In this case it turned out to be the top-right – but I’ve got at least one other series that places the second episode in the bottom-left. Thankfully I haven’t come across one yet, but I’ll bet there’s a hideously malformed menu out there somewhere that uses clockwise or anti-clockwise ordering, making the third episode the one in the bottom-right.
This isn’t rocket science. If you insist on using ambiguous menu layouts then at least precede the episode name with a number. Better still, stop using ambiguous layouts in the first place. What’s wrong with a vertical list that can be navigated using the up and down buttons? Why do I have to use both down and right to get to the fourth episode?
It scares me that people actually get paid for this type of “design”. At the very least they should all be forced to read “The Design of Everyday Things“. If your DVD menu requires me to consult the box, read the booklet or index, look on the internet or “Play All” then skip through the first episode in order to identify which is the second one, you’ve failed.

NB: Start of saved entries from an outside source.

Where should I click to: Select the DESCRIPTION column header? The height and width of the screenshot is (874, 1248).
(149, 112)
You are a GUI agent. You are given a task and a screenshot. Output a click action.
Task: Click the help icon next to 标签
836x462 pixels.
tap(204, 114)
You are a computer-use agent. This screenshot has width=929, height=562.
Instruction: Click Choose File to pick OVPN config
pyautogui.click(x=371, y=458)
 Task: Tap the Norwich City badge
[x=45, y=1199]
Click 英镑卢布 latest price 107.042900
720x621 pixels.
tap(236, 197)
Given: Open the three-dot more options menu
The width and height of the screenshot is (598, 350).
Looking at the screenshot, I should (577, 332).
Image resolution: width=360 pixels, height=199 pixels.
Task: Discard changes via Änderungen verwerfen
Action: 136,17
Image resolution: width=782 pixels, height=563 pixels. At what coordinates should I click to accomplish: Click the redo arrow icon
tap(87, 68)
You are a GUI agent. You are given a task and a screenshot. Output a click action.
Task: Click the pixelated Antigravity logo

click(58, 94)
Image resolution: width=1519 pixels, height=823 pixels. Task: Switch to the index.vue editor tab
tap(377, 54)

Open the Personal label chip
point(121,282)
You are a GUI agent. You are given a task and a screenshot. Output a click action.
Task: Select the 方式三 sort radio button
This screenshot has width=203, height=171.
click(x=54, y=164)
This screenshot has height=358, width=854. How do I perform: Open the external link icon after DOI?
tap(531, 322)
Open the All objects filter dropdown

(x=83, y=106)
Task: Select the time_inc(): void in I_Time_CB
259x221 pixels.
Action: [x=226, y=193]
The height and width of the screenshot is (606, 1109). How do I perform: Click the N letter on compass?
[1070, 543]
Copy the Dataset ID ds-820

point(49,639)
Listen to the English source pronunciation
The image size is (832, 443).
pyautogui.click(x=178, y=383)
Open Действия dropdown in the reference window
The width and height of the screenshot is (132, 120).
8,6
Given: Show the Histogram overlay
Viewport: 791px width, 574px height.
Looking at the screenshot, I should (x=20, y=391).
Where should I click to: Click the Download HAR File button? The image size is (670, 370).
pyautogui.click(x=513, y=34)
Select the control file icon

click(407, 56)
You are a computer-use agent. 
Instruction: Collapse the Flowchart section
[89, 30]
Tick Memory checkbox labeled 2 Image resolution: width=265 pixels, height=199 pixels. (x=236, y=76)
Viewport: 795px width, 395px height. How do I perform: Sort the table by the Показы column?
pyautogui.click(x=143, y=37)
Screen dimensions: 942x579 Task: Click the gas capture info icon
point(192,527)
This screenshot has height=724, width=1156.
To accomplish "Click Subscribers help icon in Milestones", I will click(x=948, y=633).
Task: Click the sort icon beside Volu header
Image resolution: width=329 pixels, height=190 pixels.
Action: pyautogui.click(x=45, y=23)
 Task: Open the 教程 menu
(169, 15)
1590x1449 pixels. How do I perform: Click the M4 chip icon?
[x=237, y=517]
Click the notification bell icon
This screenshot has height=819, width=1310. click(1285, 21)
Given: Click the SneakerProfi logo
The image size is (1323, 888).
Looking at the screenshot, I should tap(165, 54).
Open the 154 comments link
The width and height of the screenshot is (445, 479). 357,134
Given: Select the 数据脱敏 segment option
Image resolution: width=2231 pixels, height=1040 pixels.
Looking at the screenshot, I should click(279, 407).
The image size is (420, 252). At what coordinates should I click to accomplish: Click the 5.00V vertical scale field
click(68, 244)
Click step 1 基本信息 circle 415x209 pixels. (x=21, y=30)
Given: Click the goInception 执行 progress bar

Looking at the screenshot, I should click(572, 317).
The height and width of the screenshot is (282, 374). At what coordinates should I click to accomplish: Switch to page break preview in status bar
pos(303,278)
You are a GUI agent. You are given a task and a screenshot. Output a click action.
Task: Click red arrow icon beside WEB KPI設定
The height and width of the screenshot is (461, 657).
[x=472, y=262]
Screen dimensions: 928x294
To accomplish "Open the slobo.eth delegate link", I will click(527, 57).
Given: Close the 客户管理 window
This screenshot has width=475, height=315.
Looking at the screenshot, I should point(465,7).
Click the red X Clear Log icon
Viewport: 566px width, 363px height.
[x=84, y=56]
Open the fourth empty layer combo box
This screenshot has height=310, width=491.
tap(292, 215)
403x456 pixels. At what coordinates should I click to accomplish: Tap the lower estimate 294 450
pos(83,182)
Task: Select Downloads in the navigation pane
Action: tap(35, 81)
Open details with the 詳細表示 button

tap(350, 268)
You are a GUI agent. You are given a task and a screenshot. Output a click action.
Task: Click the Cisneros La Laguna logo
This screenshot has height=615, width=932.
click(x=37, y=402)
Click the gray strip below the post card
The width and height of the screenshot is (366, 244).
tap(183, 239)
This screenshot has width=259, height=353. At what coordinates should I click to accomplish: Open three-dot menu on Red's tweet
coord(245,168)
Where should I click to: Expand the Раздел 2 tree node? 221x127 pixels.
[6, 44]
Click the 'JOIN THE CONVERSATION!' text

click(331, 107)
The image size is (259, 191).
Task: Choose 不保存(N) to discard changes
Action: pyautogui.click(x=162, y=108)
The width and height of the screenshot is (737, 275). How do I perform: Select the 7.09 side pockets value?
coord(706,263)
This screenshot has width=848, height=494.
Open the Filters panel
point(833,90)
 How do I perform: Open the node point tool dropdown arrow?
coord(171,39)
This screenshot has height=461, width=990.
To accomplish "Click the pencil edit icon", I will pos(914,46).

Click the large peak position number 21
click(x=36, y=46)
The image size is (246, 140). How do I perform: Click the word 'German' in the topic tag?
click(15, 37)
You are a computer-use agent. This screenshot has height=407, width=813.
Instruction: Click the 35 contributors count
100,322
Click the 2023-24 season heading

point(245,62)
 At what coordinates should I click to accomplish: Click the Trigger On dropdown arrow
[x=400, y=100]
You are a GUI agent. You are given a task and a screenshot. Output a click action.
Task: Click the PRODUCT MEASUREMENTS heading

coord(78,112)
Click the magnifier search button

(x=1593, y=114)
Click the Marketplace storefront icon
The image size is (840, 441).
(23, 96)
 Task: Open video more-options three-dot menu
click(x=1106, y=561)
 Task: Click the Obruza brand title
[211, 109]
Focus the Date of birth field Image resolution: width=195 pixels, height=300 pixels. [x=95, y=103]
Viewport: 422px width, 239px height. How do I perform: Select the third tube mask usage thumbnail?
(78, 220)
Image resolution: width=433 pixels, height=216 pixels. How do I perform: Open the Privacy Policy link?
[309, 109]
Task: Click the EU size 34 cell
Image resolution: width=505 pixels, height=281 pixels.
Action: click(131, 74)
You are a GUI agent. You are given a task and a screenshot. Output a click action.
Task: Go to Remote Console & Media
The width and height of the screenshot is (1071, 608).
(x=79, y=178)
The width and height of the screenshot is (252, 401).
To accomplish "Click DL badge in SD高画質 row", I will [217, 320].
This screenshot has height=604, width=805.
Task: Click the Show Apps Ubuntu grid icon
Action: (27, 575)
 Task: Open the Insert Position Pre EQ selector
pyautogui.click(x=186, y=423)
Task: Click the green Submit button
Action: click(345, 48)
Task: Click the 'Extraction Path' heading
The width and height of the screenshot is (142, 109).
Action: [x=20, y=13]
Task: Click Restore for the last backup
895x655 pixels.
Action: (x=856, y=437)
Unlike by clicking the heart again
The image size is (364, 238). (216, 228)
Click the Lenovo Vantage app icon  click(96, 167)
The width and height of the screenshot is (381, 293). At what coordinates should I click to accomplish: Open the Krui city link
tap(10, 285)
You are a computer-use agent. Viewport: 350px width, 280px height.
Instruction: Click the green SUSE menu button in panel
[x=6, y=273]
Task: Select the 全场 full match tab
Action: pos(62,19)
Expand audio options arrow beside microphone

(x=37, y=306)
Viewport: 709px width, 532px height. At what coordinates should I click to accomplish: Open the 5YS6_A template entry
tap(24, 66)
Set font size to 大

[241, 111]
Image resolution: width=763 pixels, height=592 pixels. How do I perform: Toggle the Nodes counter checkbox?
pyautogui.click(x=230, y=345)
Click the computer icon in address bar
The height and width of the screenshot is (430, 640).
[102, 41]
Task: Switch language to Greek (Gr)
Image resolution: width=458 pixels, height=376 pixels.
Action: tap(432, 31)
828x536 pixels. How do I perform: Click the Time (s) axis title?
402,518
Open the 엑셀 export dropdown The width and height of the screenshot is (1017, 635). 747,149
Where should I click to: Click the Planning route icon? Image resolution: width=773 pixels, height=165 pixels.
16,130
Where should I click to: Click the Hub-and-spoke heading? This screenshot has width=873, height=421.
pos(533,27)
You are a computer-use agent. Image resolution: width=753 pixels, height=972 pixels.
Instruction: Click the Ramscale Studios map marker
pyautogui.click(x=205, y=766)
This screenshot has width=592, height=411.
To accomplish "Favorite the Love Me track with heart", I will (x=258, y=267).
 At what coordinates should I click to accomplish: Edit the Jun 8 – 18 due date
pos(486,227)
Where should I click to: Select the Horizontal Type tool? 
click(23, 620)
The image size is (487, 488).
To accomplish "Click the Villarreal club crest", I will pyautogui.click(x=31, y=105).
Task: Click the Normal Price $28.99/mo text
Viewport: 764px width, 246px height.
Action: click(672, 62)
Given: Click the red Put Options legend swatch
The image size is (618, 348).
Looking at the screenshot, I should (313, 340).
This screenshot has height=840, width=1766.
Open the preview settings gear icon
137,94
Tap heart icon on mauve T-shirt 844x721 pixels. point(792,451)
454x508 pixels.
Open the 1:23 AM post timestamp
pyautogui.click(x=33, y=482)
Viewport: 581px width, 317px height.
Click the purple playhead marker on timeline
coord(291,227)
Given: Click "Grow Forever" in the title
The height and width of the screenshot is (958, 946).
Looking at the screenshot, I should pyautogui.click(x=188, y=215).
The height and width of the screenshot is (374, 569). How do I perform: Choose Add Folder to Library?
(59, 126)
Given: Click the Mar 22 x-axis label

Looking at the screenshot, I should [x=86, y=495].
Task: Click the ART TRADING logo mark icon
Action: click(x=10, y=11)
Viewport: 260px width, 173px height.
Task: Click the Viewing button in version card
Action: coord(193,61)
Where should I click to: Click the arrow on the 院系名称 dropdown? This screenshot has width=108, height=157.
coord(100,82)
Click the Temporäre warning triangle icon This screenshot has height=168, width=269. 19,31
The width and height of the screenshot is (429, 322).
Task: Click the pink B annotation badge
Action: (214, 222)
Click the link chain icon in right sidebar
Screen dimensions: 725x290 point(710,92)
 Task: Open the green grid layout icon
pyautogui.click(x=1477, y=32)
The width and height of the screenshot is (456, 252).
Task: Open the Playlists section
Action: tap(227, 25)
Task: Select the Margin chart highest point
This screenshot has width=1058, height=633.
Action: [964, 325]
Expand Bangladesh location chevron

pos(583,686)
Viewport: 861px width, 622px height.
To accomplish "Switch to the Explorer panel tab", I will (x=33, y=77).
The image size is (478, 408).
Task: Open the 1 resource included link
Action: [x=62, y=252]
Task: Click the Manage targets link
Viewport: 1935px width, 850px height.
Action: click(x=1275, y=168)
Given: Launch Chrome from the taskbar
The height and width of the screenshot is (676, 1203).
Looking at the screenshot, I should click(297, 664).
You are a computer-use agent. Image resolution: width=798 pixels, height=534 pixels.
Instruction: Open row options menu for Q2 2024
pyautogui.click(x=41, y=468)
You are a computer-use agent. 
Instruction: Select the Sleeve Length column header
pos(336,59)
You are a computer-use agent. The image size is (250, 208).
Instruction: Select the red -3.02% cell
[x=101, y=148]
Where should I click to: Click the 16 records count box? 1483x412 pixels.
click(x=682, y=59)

I’ve seen this too and it’s confusing. I’ll stare at the screen with my thumb on the remote completely paralysed. Usually because if I fail and pick the wrong one, I won’t know it for a few minutes, I’ll spoil the previous show with the “Previously on” bits, and it’ll take me probably several clicks to get back to the episode-selection screen.
It’s horrible UI.
Many film companies hire out to do the DVD menu systems, or if they’re large enough, have their own teams. It’s a whole cottage industry!